**ACTION ITEM**. When responding, copy every record below exactly as it appears.

**DATASET EXTRACT**.
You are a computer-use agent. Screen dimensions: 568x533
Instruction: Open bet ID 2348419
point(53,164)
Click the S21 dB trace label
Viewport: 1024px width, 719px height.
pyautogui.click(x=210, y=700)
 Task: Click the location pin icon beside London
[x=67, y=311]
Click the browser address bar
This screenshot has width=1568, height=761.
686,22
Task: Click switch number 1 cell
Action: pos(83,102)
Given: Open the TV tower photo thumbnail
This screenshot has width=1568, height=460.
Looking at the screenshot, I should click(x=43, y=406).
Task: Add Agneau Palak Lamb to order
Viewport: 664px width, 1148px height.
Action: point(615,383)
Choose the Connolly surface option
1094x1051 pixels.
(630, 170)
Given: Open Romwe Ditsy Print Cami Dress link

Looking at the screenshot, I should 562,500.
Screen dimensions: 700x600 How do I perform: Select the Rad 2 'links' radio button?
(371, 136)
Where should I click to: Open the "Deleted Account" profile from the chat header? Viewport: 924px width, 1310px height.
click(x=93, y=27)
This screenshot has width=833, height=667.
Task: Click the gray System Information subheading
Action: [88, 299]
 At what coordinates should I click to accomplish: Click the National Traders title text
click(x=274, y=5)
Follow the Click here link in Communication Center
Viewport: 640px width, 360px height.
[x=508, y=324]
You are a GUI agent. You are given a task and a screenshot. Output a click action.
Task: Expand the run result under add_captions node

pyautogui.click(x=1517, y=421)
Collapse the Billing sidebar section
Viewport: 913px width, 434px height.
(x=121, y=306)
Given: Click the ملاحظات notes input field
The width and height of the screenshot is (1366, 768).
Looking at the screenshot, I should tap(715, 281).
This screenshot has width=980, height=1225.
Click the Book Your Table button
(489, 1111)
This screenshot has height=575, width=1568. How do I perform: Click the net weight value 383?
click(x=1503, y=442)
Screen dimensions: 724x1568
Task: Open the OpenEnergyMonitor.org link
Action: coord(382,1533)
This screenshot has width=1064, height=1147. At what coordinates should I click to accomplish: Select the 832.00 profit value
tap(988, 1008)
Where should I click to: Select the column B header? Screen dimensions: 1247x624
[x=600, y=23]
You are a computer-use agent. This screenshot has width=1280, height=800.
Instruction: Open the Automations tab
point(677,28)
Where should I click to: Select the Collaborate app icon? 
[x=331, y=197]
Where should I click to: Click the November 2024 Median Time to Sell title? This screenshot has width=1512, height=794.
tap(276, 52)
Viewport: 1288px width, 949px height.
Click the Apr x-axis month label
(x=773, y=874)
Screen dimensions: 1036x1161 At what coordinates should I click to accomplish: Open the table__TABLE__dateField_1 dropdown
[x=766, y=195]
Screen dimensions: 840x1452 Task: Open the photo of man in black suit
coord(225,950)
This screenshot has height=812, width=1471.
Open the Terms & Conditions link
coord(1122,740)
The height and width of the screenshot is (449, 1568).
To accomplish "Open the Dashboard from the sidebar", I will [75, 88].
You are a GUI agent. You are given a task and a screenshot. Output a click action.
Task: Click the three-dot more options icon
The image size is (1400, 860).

**ANSWER AREA**.
You are a computer-use agent. Screen dimensions: 568x533
Instruction: Open bet ID 2348419
point(53,164)
Click the S21 dB trace label
Viewport: 1024px width, 719px height.
pyautogui.click(x=210, y=700)
 Task: Click the location pin icon beside London
[x=67, y=311]
Click the browser address bar
This screenshot has width=1568, height=761.
686,22
Task: Click switch number 1 cell
Action: pos(83,102)
Given: Open the TV tower photo thumbnail
This screenshot has width=1568, height=460.
Looking at the screenshot, I should click(x=43, y=406).
Task: Add Agneau Palak Lamb to order
Viewport: 664px width, 1148px height.
Action: point(615,383)
Choose the Connolly surface option
1094x1051 pixels.
(630, 170)
Given: Open Romwe Ditsy Print Cami Dress link

Looking at the screenshot, I should 562,500.
Screen dimensions: 700x600 How do I perform: Select the Rad 2 'links' radio button?
(371, 136)
Where should I click to: Open the "Deleted Account" profile from the chat header? Viewport: 924px width, 1310px height.
click(x=93, y=27)
This screenshot has width=833, height=667.
Task: Click the gray System Information subheading
Action: [88, 299]
 At what coordinates should I click to accomplish: Click the National Traders title text
click(x=274, y=5)
Follow the Click here link in Communication Center
Viewport: 640px width, 360px height.
[x=508, y=324]
You are a GUI agent. You are given a task and a screenshot. Output a click action.
Task: Expand the run result under add_captions node

pyautogui.click(x=1517, y=421)
Collapse the Billing sidebar section
Viewport: 913px width, 434px height.
(x=121, y=306)
Given: Click the ملاحظات notes input field
The width and height of the screenshot is (1366, 768).
Looking at the screenshot, I should tap(715, 281).
This screenshot has width=980, height=1225.
Click the Book Your Table button
(489, 1111)
This screenshot has height=575, width=1568. How do I perform: Click the net weight value 383?
click(x=1503, y=442)
Screen dimensions: 724x1568
Task: Open the OpenEnergyMonitor.org link
Action: coord(382,1533)
This screenshot has width=1064, height=1147. At what coordinates should I click to accomplish: Select the 832.00 profit value
tap(988, 1008)
Where should I click to: Select the column B header? Screen dimensions: 1247x624
[x=600, y=23]
You are a computer-use agent. This screenshot has width=1280, height=800.
Instruction: Open the Automations tab
point(677,28)
Where should I click to: Select the Collaborate app icon? 
[x=331, y=197]
Where should I click to: Click the November 2024 Median Time to Sell title? This screenshot has width=1512, height=794.
tap(276, 52)
Viewport: 1288px width, 949px height.
Click the Apr x-axis month label
(x=773, y=874)
Screen dimensions: 1036x1161 At what coordinates should I click to accomplish: Open the table__TABLE__dateField_1 dropdown
[x=766, y=195]
Screen dimensions: 840x1452 Task: Open the photo of man in black suit
coord(225,950)
This screenshot has height=812, width=1471.
Open the Terms & Conditions link
coord(1122,740)
The height and width of the screenshot is (449, 1568).
To accomplish "Open the Dashboard from the sidebar", I will [75, 88].
You are a GUI agent. You are given a task and a screenshot. Output a click action.
Task: Click the three-dot more options icon
The image size is (1400, 860).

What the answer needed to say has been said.